Summary of Pathways Alliance’s Submission on the Federal Oil and Gas Emissions Cap Discussion Paper

Submission Date: September 30, 2022

In the discussion document Options to Cap and Cut Oil and Gas Sector Greenhouse Gas Emissions to Achieve 2030 Goals and Net-Zero by 2050 (Emissions Cap) the federal government proposes two approaches to reduce greenhouse gas (GHG) emissions from the oil and gas sector at a pace and scale deemed necessary to achieve Canada’s 2030 and 2050 climate targets: 1) a new cap-and-trade system or 2) a separate and more expensive carbon pricing system.

The Pathways Alliance (Pathways) supports the government’s goals of achieving a large absolute reduction in GHG emissions by 2030 from the oil and gas sector, and the goal of achieving net-zero by 2050. Canada’s energy transition will require significant investment into a broad suite of technologies, some of which are not yet commercially available. The cost of decarbonization corresponding to Canada’s ambition is expected to be high and will take time. Balancing climate ambition with what is feasible will be key to a successful energy transition. Importantly, Canada needs an enabling policy framework and a competitive investment structure that will attract global capital and incentivize investment in decarbonization technologies within the specific context of Canada’s climate goals otherwise, the country is at risk of flight of capital to jurisdictions with more competitive fiscal policy. Pathways notes the many benefits that Canada stands to realize by advancing decarbonization projects at scale such as lowering emissions, creating jobs, and supporting Indigenous economic reconciliation while enabling a robust economy to support the country’s transition.

Existing carbon policy adds costs to Canadian firms that other jurisdictions do not face.

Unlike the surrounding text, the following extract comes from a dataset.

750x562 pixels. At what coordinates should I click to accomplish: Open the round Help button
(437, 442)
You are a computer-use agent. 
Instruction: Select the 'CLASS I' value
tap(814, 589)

The proposed Emissions Cap would further increase these costs and erode the sector’s competitiveness. There is also concern that with the proposed Emissions Cap, Canada is creating an incredibly complex and uncertain regulatory system which may have unintended consequences. Chiefly, both proposed options fail to provide certainty for decarbonization investment in Canada and could result in some degree of oil sands production curtailment.

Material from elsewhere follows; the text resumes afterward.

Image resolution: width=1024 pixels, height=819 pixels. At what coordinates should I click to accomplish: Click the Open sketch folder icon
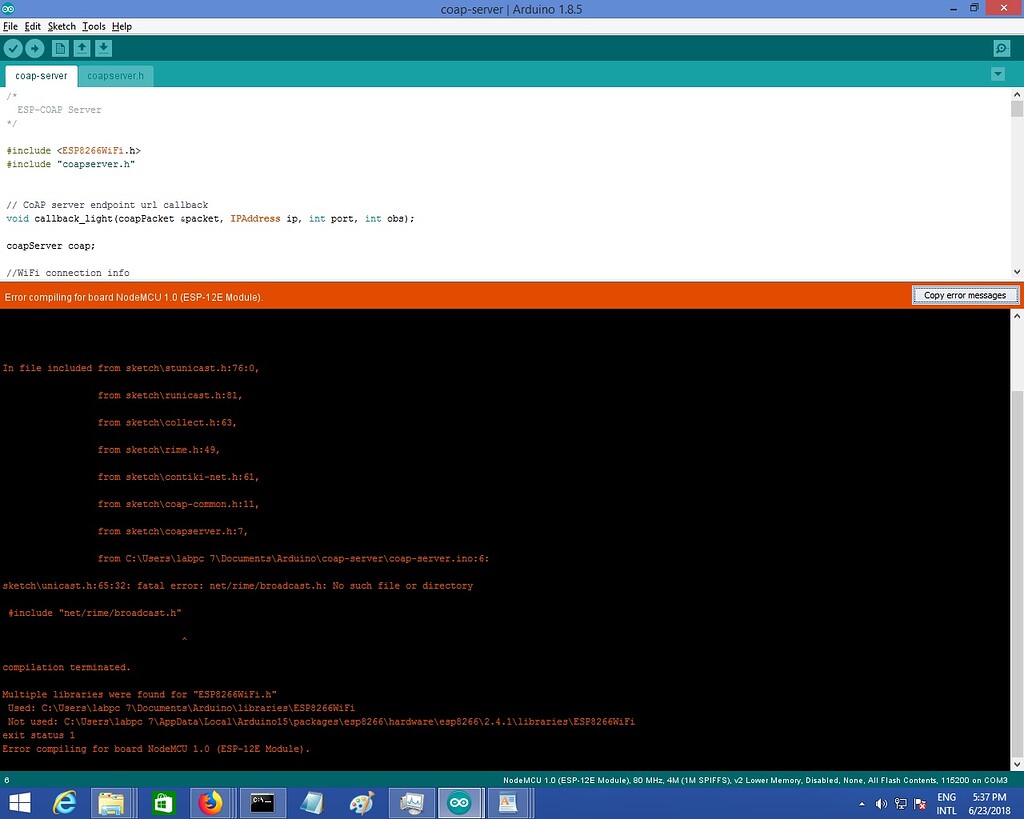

Recognizing Canada’s desire to accelerate emission reduction actions in the oil and gas sector to meet our mutual net-zero goals, Pathways is of the perspective that better alternatives exist to the proposed policy design options. Importantly, a technologically and economically achievable emission reduction trajectory should be considered within the overall policy design.

Pathways Recommendations:

  1. Maintain policy stability to foster investor certaintyThe investment community needs confidence to pursue large-scale, capital-intensive projects. For this to occur, investors need both policy stability and policy certainty. Climate policies should strive for clear direction to maximize the efficacy of the program in the most cost-effective manner. Existing, economy-wide carbon pricing systems, including provincial equivalents such as Alberta’s Technology, Innovation and Emissions Reduction (TIER) system, under the Greenhouse Gas Pollution Pricing Act, already provide appropriate direction to drive emission reductions out to 2050. To complement the existing carbon pricing systems, a federal framework could be established to identify and monitor key metrics such as progress towards sector decarbonization, sector competitiveness and need for ongoing supporting fiscal measures.

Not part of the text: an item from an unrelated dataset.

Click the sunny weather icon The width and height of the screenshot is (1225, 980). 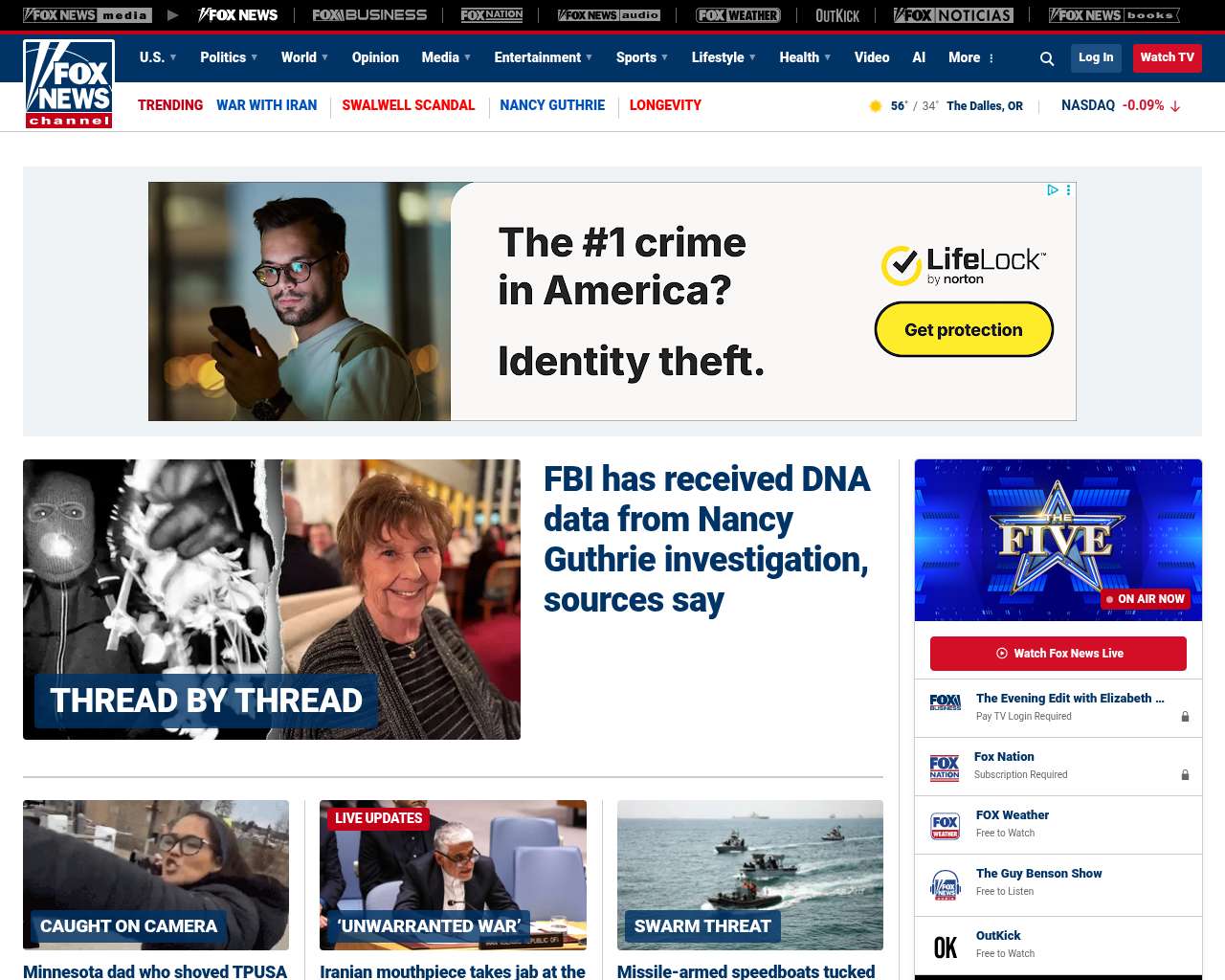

  2. Establish a feasible emission reduction trajectory to set the pace. Pathways is concerned that the proposed Emissions Cap is based on impractical timeframes and trajectories. Pathways’ ambitious plan expects to advance 22 Mt of reductions from our operations by 2030, and only then with appropriate policy, regulatory and economic certainty in place. Any proposed emissions cap cannot and should not exceed that level of expected reductions for the oil sands, subject to those prerequisites. Pathways has proposed to work with government to determine a realistic trajectory for further reductions; specifically, ones that are technically, economically, and executionally feasible.

  3. Design compliance options to accelerate investment in decarbonization projects. Increased regulatory costs through carbon policies should be avoided or minimized as these costs compete with the capital needed to advance the next tranche of decarbonization activities by the sector. Pathways recommends that the federal government allow companies to direct compliance payments towards company projects that decarbonize the oil sands.

  4. Provide a competitive investment structure to attract investment and to avoid flight of capital. It is paramount that the policy framework is structured to de-risk investments in decarbonization activities. Investors will prioritize jurisdictions where policy clearly defines how investments will recover costs in a predictable and sustainable manner and deliver competitive project returns. Strong fiscal policy will be a prerequisite to enabling investment in decarbonization technologies that support Canada in meeting its climate goals. There is a suite of fiscal measures that could be considered, e.g., government funding programs, investment or production tax credits, or carbon contracts for difference. However, each has unique considerations as to how they should be designed to be most efficient. Pathways is seeking fiscal support that enables investment and is both royalty and tax efficient. Further to this, Pathways supports restoring eligibility to generate credits through the Clean Fuel Regulations for exported crude, bitumen and finished fuels using carbon capture technology.